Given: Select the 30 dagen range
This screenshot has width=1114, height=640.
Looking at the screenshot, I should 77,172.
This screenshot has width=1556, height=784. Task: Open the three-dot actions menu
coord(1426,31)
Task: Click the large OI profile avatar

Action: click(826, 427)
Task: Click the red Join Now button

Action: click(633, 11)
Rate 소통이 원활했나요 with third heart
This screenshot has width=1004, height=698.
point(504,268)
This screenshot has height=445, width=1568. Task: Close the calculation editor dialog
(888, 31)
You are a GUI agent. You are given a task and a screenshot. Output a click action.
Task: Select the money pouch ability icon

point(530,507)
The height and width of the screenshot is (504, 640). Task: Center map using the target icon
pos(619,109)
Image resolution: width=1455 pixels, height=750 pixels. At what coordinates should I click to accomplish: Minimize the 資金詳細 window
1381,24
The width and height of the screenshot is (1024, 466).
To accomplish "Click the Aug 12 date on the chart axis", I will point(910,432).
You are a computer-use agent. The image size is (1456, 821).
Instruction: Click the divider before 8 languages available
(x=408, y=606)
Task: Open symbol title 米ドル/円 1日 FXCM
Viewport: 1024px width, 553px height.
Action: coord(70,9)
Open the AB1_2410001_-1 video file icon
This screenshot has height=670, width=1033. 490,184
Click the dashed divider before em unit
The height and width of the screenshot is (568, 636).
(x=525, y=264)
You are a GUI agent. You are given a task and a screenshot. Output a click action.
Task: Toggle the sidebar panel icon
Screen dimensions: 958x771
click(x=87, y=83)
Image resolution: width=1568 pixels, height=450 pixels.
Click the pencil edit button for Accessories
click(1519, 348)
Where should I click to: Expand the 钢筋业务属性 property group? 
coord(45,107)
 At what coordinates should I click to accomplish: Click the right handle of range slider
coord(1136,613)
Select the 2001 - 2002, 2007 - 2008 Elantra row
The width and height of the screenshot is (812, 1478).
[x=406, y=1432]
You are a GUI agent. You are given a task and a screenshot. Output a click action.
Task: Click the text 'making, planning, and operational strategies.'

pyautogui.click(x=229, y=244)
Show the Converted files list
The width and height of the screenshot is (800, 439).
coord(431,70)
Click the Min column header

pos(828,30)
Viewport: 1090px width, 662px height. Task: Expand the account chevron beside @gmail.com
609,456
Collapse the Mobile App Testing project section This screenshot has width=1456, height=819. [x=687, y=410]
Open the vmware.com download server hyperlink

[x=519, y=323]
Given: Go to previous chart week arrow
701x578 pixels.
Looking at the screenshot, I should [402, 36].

- YOUR INSTRUCTIONS -
The output should be exactly the lines above from the line containing "Image resolution: width=1455" to the line containing "You are a computer-use", inclusive, with no other lines.

- REPLY TO THE EXERCISE -
Image resolution: width=1455 pixels, height=750 pixels. At what coordinates should I click to accomplish: Minimize the 資金詳細 window
1381,24
The width and height of the screenshot is (1024, 466).
To accomplish "Click the Aug 12 date on the chart axis", I will point(910,432).
You are a computer-use agent. The image size is (1456, 821).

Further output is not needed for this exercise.